§ **The task**: Which lines in the records below contain the string "computer"? Select each of them and copy it in full.
— Start of Records —
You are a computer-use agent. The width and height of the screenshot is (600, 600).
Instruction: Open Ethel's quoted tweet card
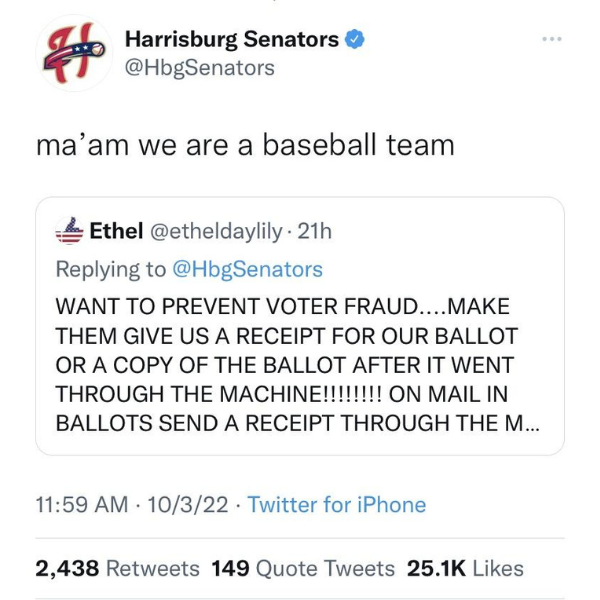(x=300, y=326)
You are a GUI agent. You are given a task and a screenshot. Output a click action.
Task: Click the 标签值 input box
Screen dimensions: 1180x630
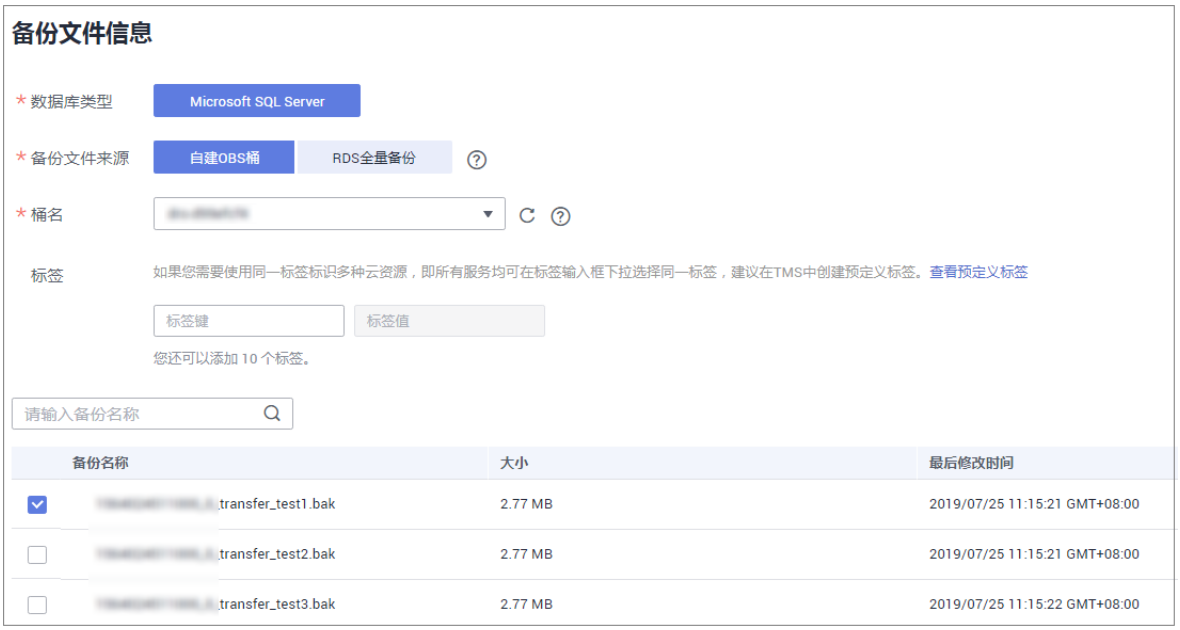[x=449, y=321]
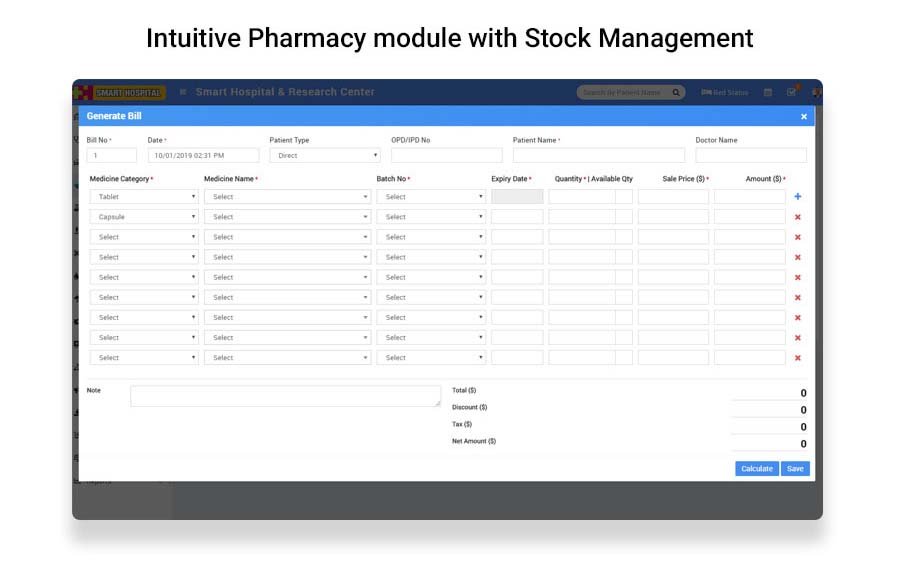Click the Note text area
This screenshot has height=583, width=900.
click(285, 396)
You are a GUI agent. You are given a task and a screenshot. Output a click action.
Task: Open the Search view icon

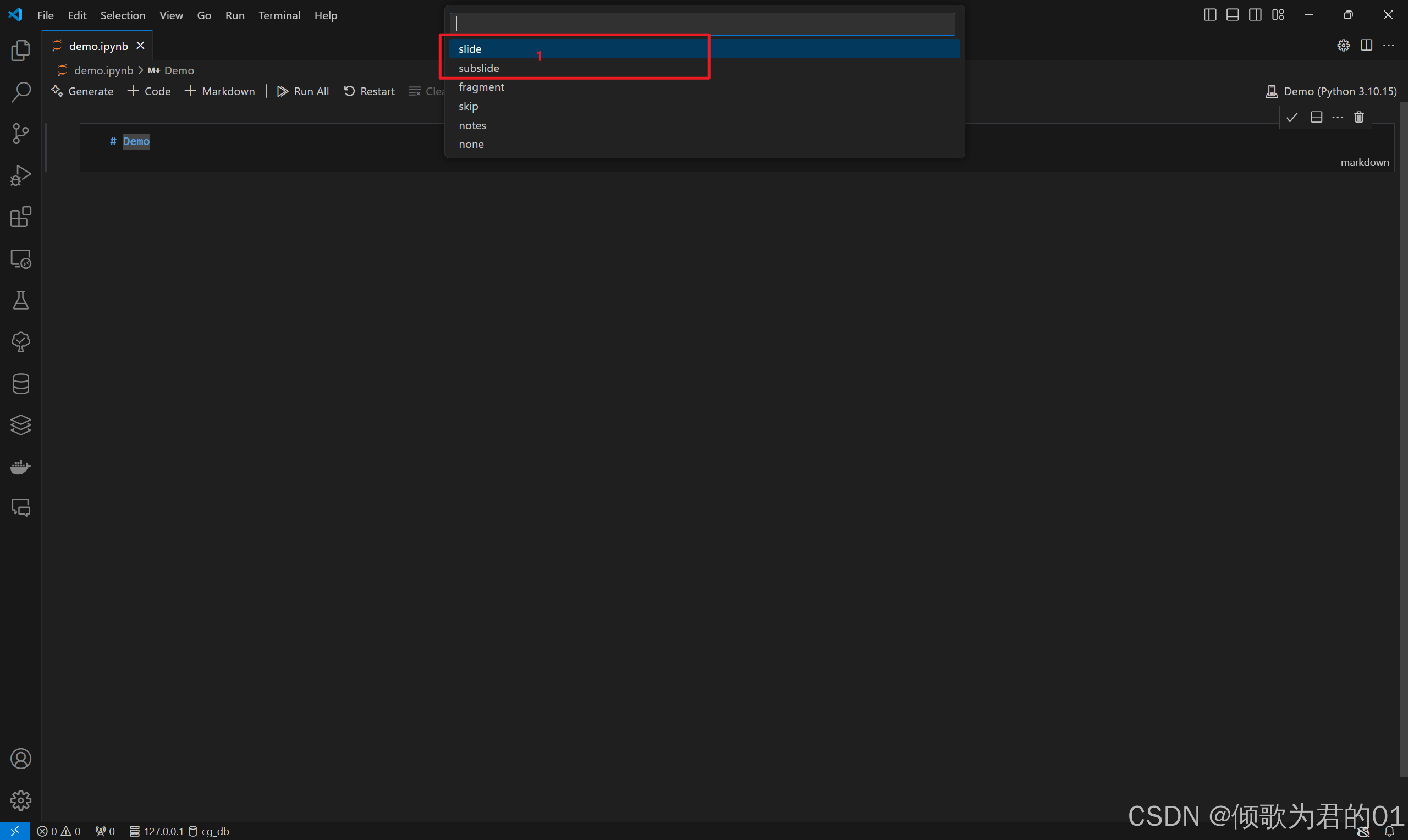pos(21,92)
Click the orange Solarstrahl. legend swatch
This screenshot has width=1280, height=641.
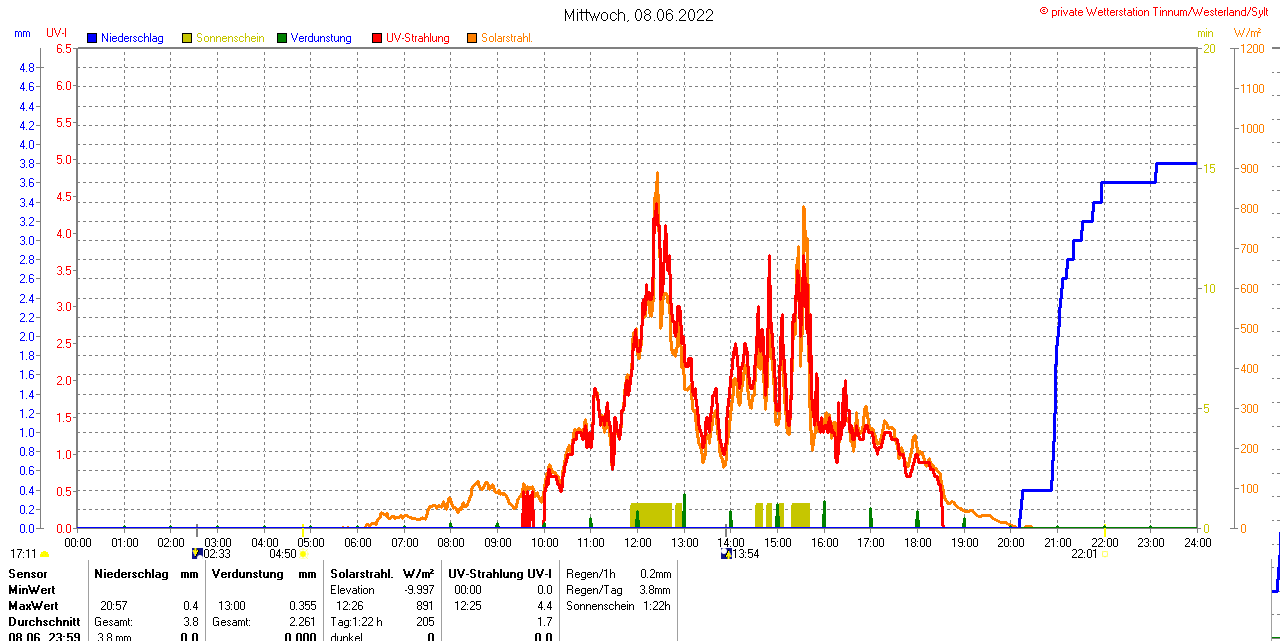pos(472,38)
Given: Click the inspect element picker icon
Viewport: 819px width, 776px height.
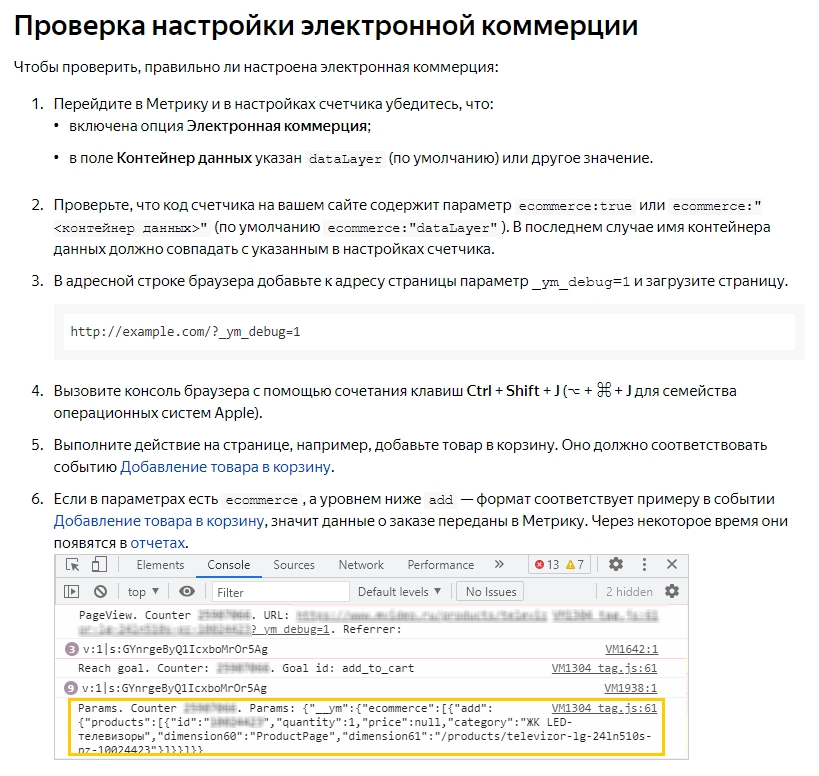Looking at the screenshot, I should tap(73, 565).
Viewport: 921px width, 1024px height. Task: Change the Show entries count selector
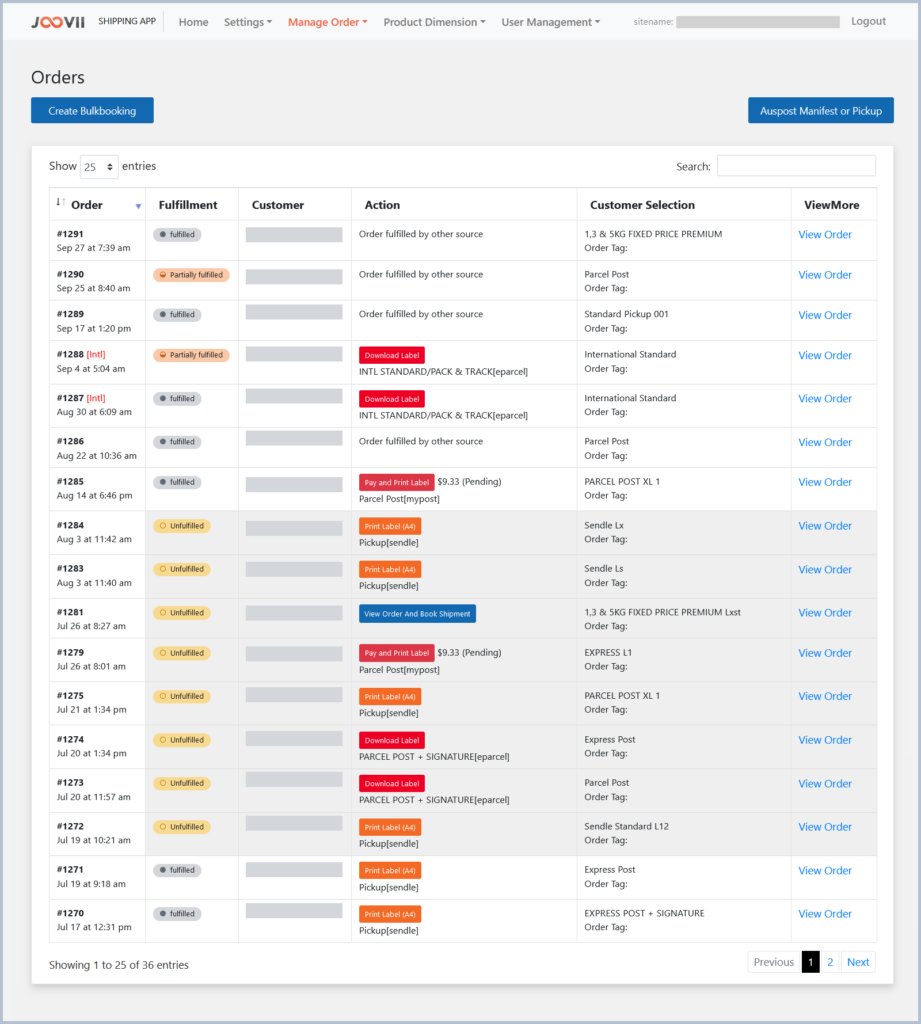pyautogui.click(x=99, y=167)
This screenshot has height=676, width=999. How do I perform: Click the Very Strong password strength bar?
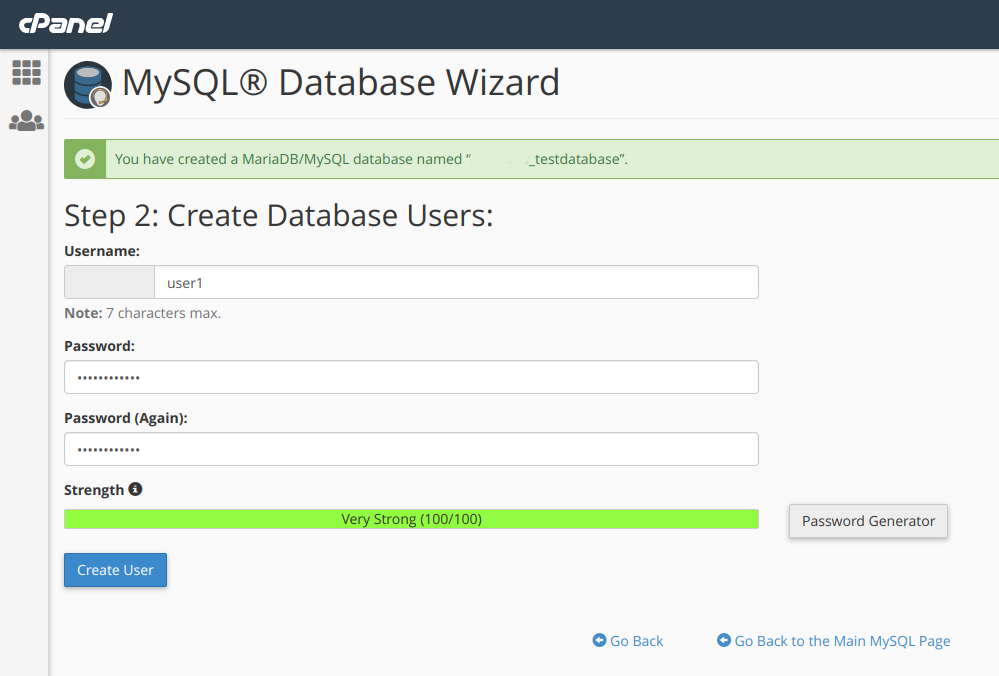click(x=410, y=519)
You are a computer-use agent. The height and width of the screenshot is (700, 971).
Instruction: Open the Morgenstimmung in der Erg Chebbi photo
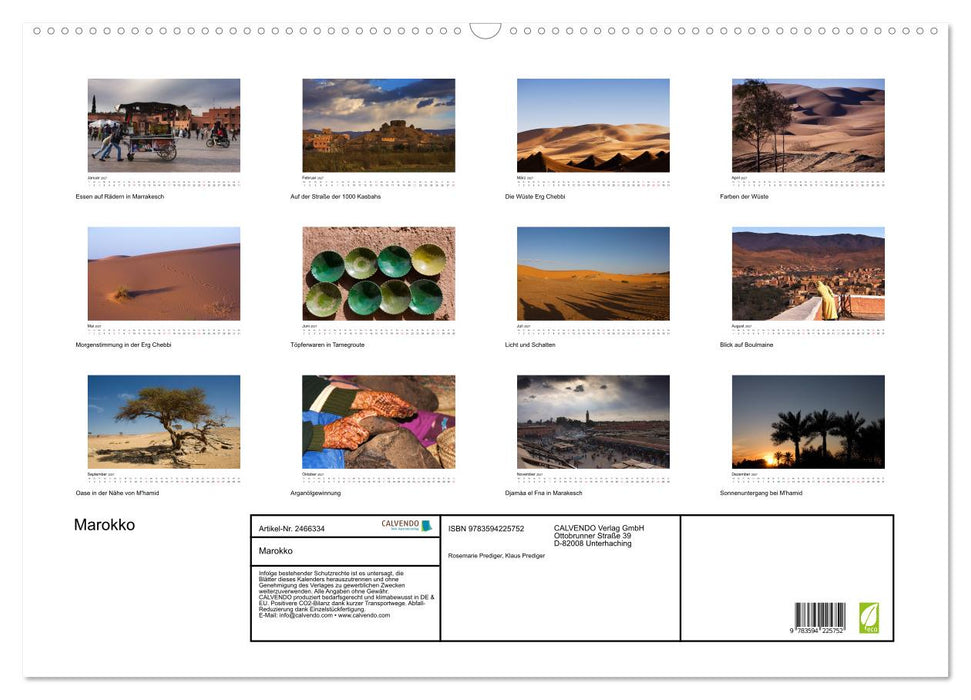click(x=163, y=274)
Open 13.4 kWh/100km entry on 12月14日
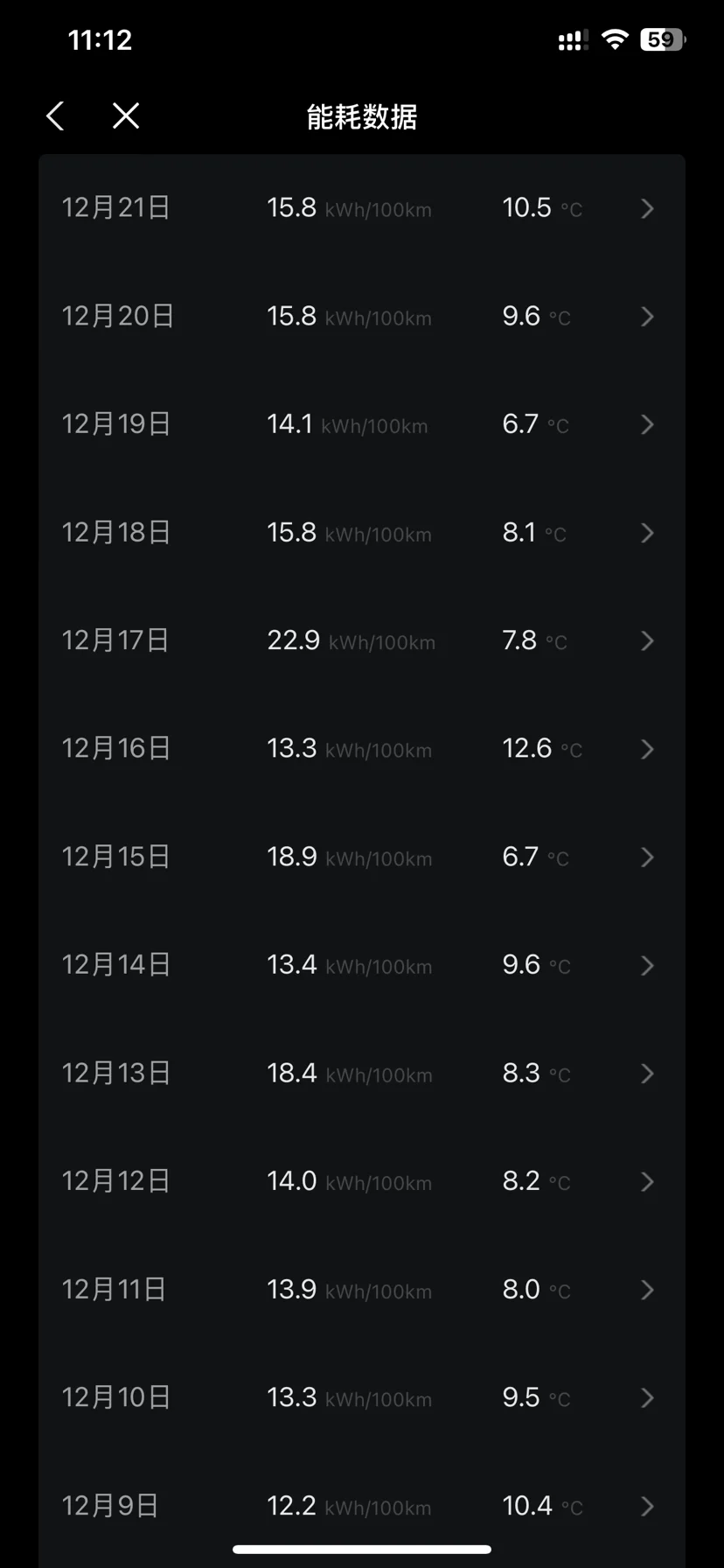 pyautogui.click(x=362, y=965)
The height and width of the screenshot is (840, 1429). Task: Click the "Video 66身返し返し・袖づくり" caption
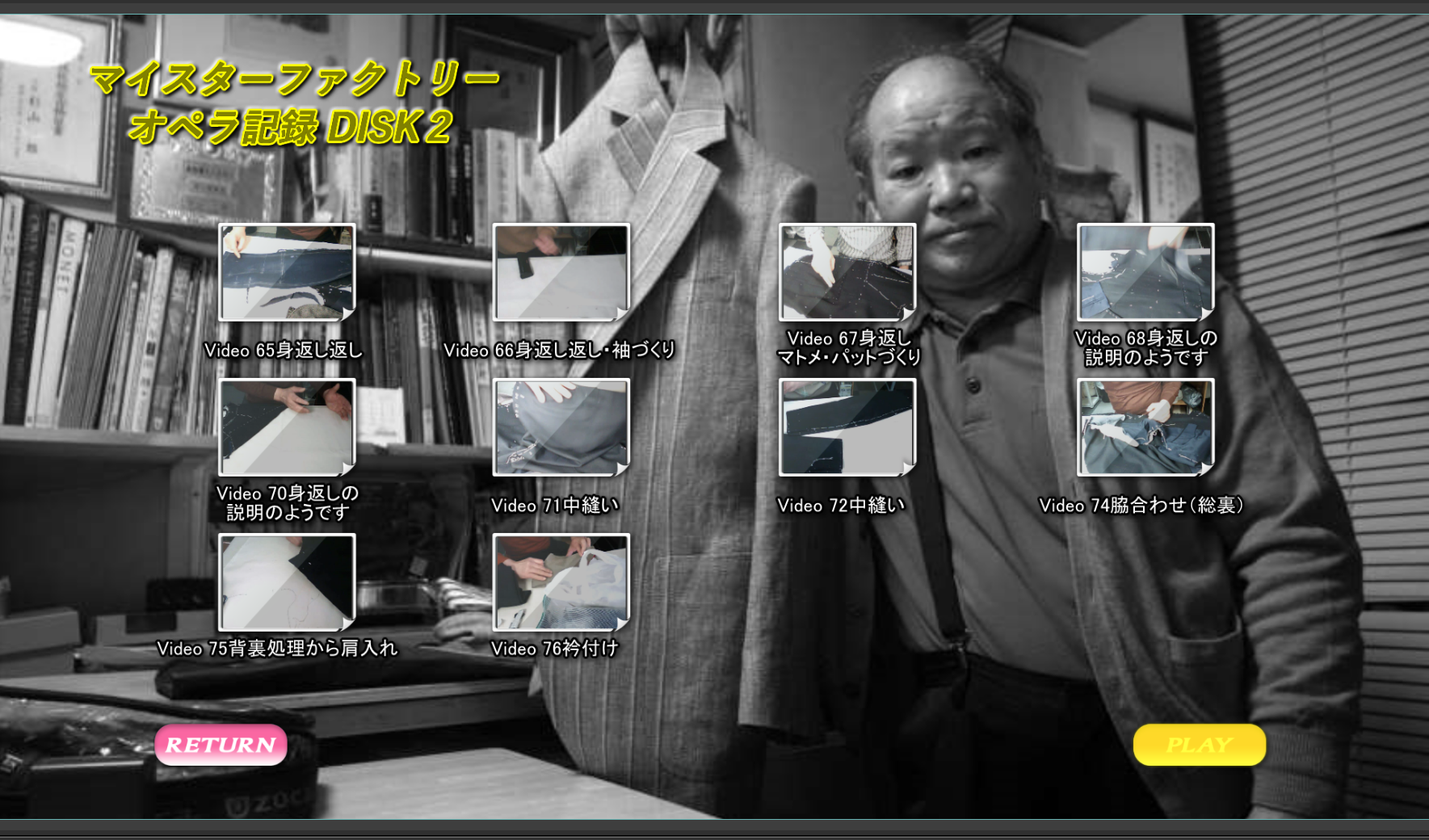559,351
— End of Records —
§ **Task result**:
You are a computer-use agent. The width and height of the screenshot is (600, 600).
You are a computer-use agent. The height and width of the screenshot is (700, 971).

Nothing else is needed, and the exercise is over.